A moving portrait of the ways people survive palpable, harrowing grief.

A small town in northern Maine grieves the sudden death of a woman with postpartum depression.

Bowring’s second novel revisits the same town and characters from her debut, The Road to Dalton (2023). It’s five years later, 1995. “On the surface, nothing has really changed in Dalton since Bridget killed herself” at age 26, months after her first child, Sophie, was born. Below the surface, her death has transformed life for much of the town. As with her first novel, Bowring shifts perspective to a different character in each short chapter. It’s a large and lively cast.
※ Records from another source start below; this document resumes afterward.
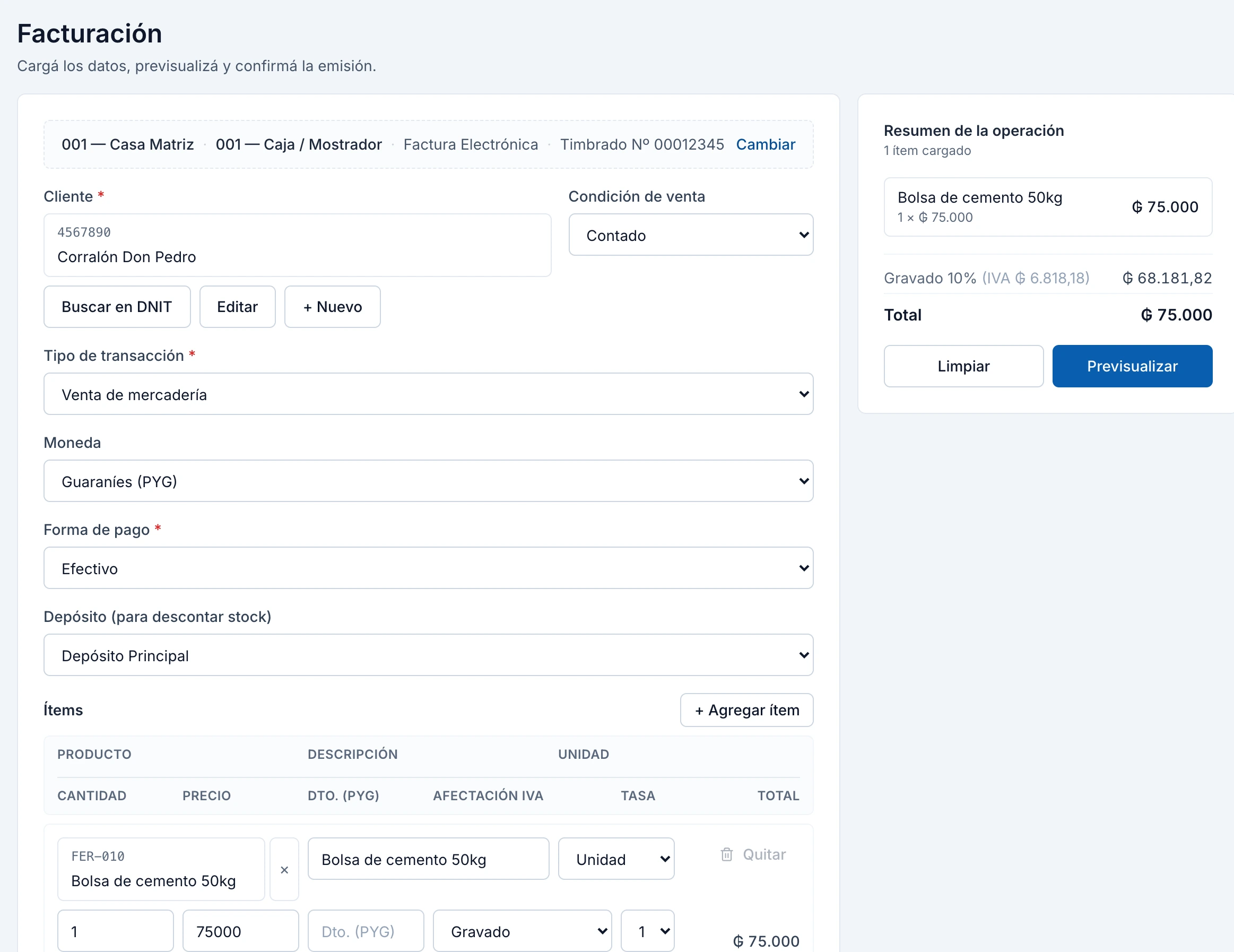This screenshot has height=952, width=1234.
Task: Click the trash icon next to Quitar
Action: pos(727,854)
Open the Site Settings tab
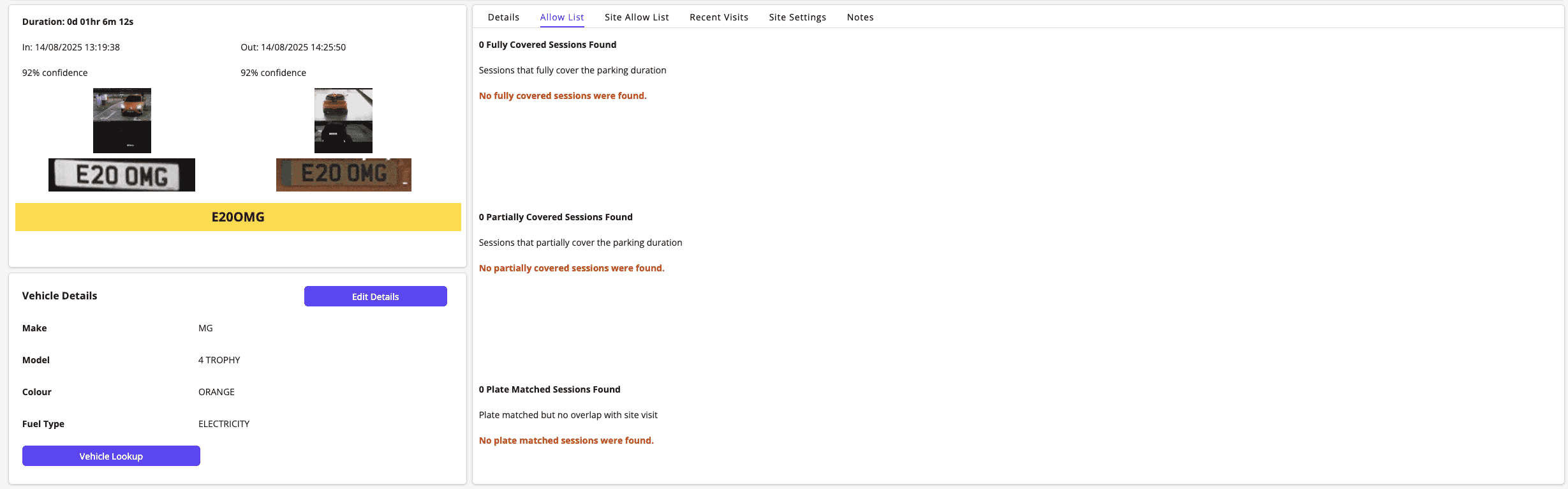The image size is (1568, 489). [797, 17]
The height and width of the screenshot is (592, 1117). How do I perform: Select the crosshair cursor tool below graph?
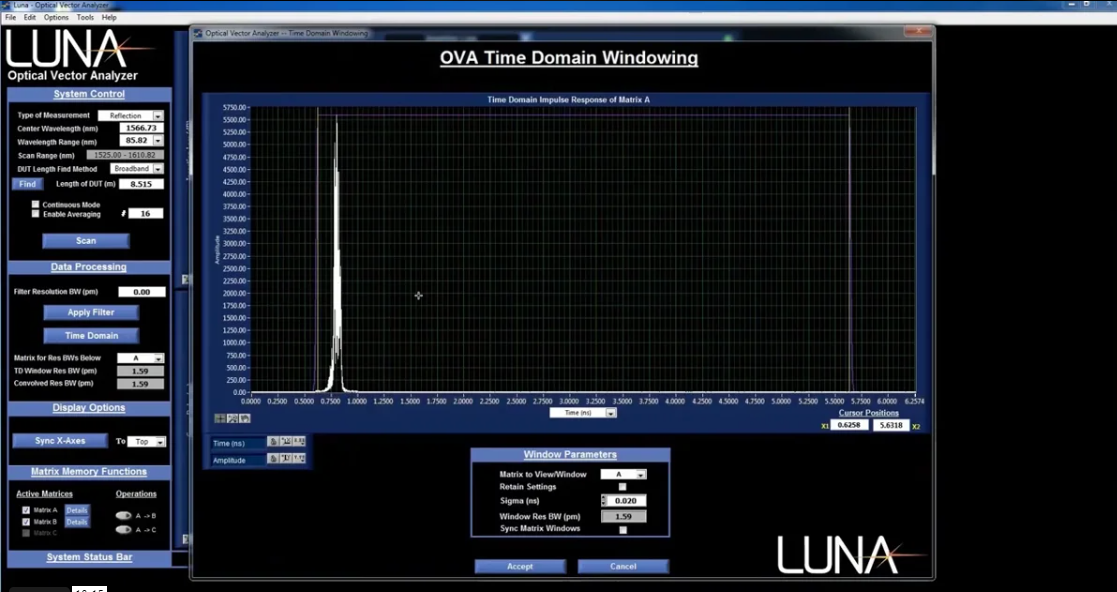(221, 418)
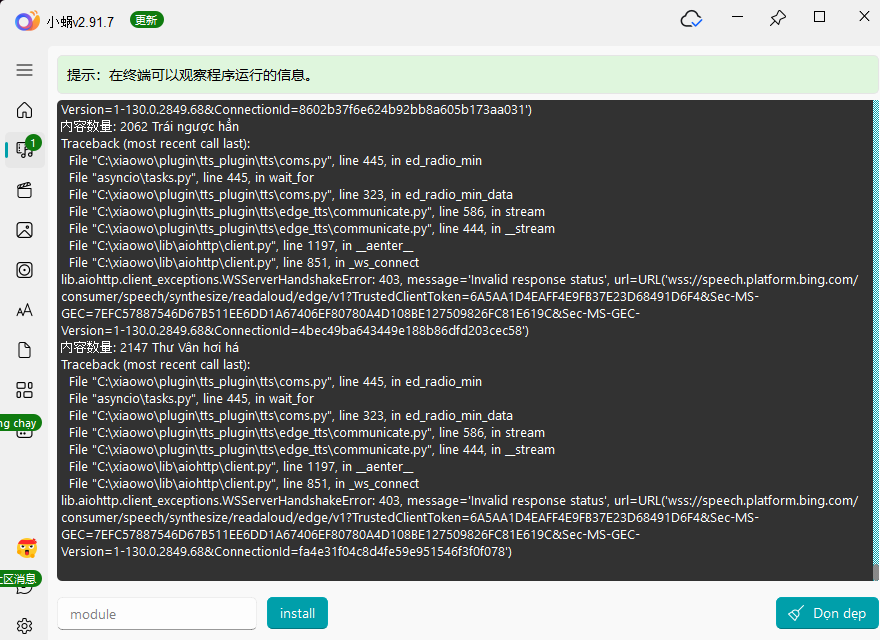Go to the Home page icon
This screenshot has height=640, width=880.
[x=24, y=110]
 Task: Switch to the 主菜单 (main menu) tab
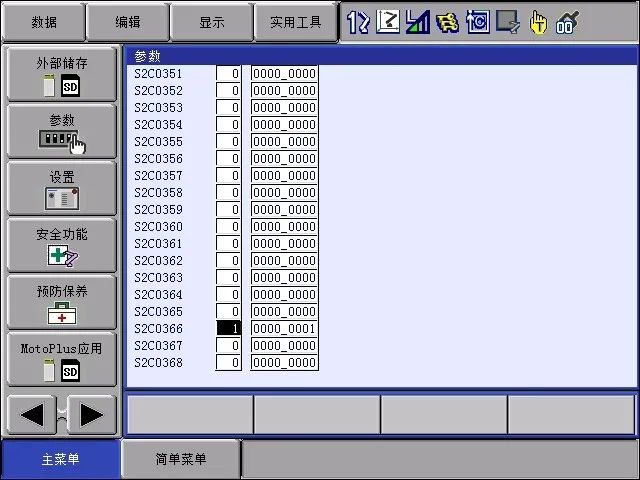click(60, 460)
Many can hardly find time to grieve while parenting and working. Bridget’s husband, Nate, has quit the police force to work a mindless job in the Frazier lumber mill, owned by Bridget’s father. Bridget’s mother, Annette, is now an alcoholic and home-shopping-network addict. Old friends and lovers Bev (Nate’s mother) and Trudy, each married to a different man, are still together. Their love is tested when Trudy must care for her husband, Richard, after he has a heart attack. Bowring doesn’t create much tension in this novel, and there is no major twist or surprise. The focus is on the subtleties of her characters’ hearts and minds. At times, key character traits are repeated too often, as people are mired in comforting bad habits. But Bowring brilliantly evokes people’s inner lives through small, illuminating moments, not unlike Sherwood Anderson, and fills the novel with thoughtful and comic one-liners that ring true. Her love for these characters is apparent on every page, shining brightest in the tough but tender relationship Bev and Trudy share. “Bev can’t believe that tiny word—us—can contain so much. All their love and all their stories. All their hopes and all their sorrows.”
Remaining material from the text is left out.